之后,青龙把相续苏醒的白虎和玄武都带到了南火渊,四只久别的上古神兽聚在一起大喝了一顿,缺席的麒麟也有了一个位置,专门摆着一壶酒,好像他还在。

他们谈天谈地谈人生,后来谈到了朱雀身上。

玄武说话慢吞吞的,索性闭口不语,让白虎和青龙轮流对南姝做思想教育。

又是老一套,让她不要跟魔族纠缠,南姝听得耳朵都起茧了,单手撑住下颚灌了一杯酒,神情木然:“哦哦哦。”

“陵光,跟你说正事,你究竟听进去了没有!”

南姝嘴上敷衍,心里很不服,好歹蒙混过关,身心俱疲地回到南火渊躺着,心里惦记着的全是小魔物。

没救了。

她的三个兄弟关心完她的感情,又关心起她的居住地,玄武嫌她南火渊太荒凉,又是布水阵又是引水,直接给南火渊造了好几个湖泊。

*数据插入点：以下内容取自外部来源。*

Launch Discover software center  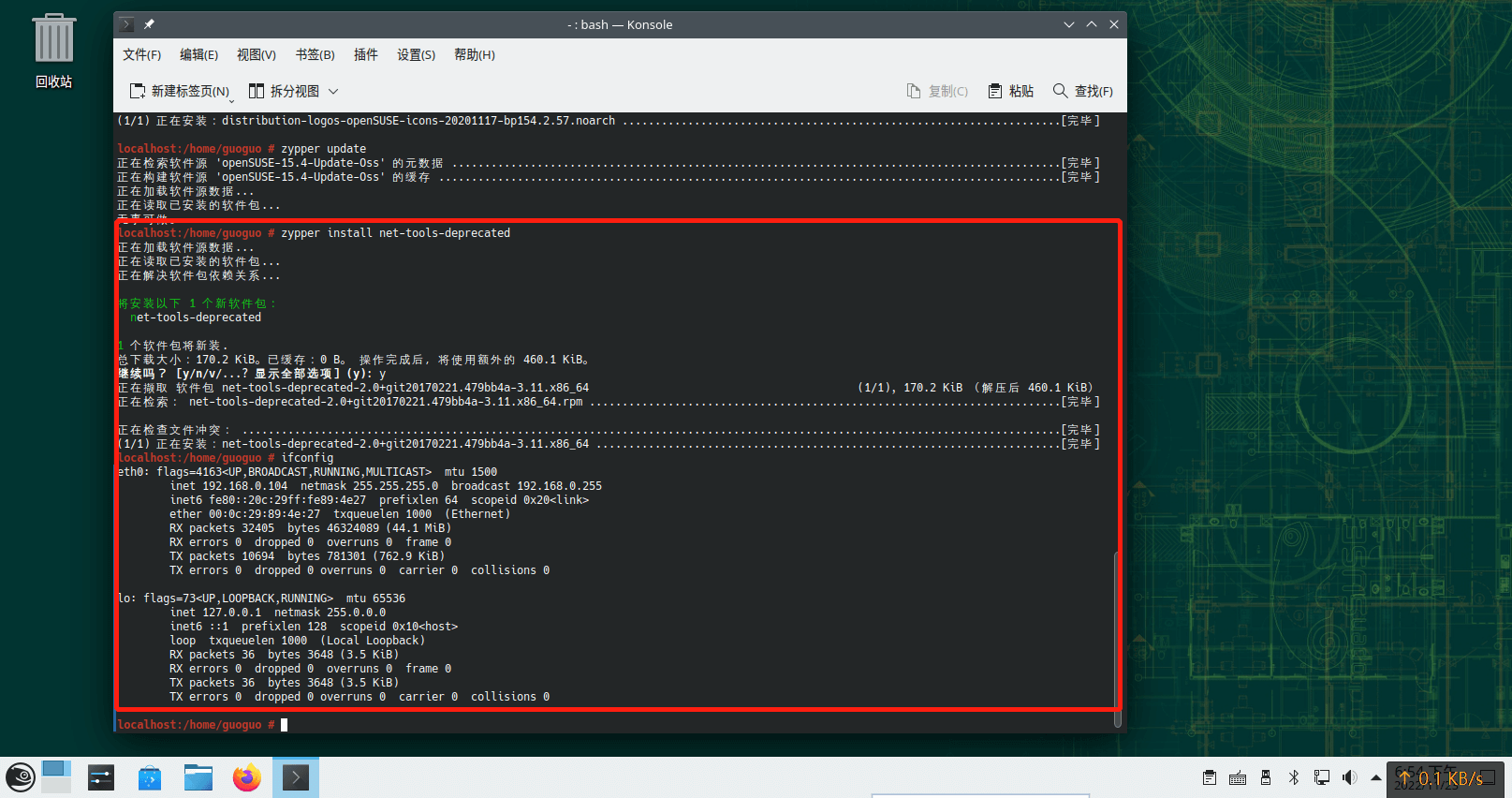click(x=150, y=777)
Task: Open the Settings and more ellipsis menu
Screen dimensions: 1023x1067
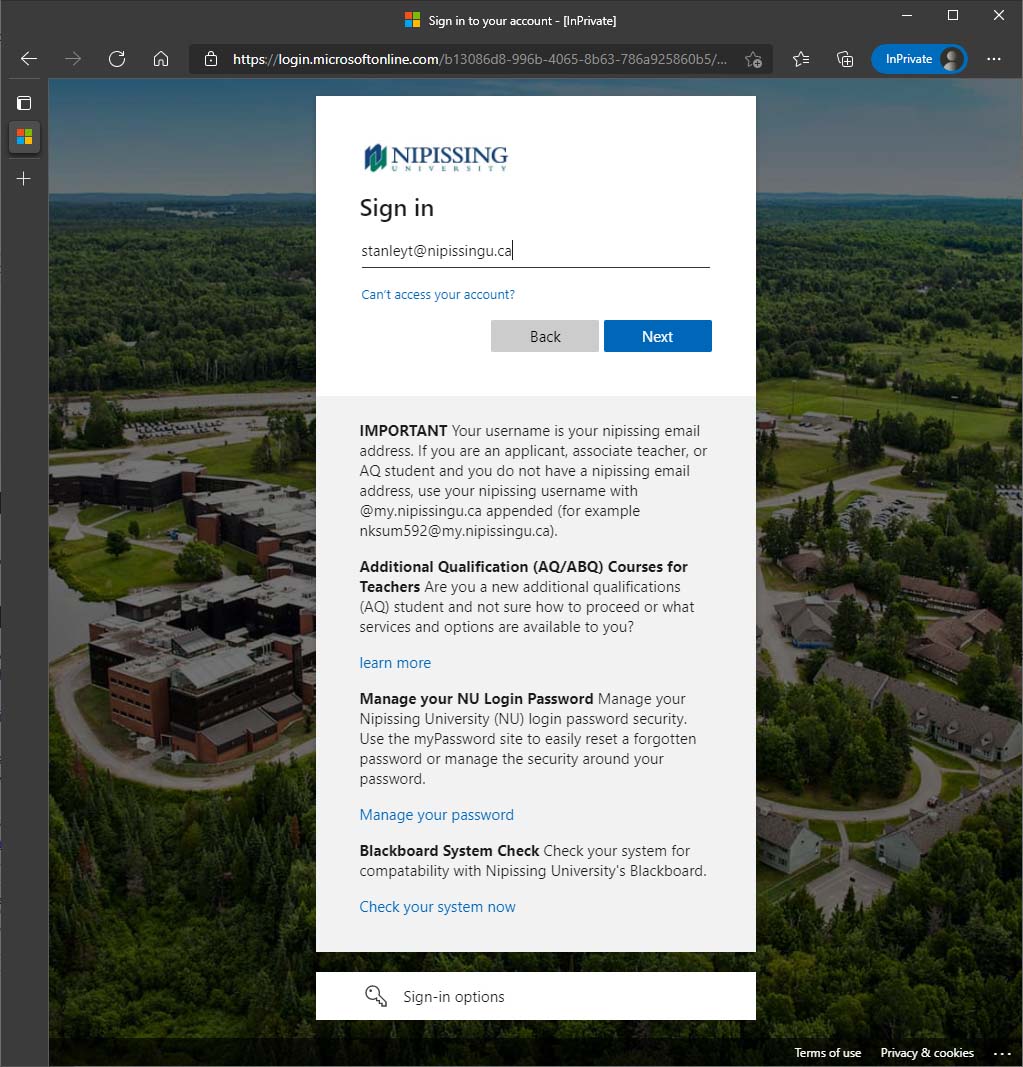Action: click(x=994, y=59)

有了水,植物生长便更加容易了,青龙不知从什么地方找来的小苗和种子,在南火渊捣鼓了几天,原本荒凉到寸草不生的南火渊改头换面,多了许多缤纷的色彩。

白虎也没闲着,在青龙种花播种之前,他刨了刨地,把地里沉积的疫火毒气给放出来,用结界锁住,再让南姝用离火烧干净。

这么一弄,生机重回,南火渊变得越发像模像样,疫火也有了萎靡的趋势,南火渊里的温度直接降了下来。

这些变化自然十分惹人注目,很快便吸引了魔族魔君们的注意力。

死亡之地南火渊为何在夜里频频传来怪响?白日在南火渊上空出现的黑影究竟是何种奇怪生物?花开遍地,是否代表南火渊中有异宝现世?

抱着这些想法,魔君们纷纷派出了各自的人前往南火渊这种贫瘠荒芜的边缘地带查看情况。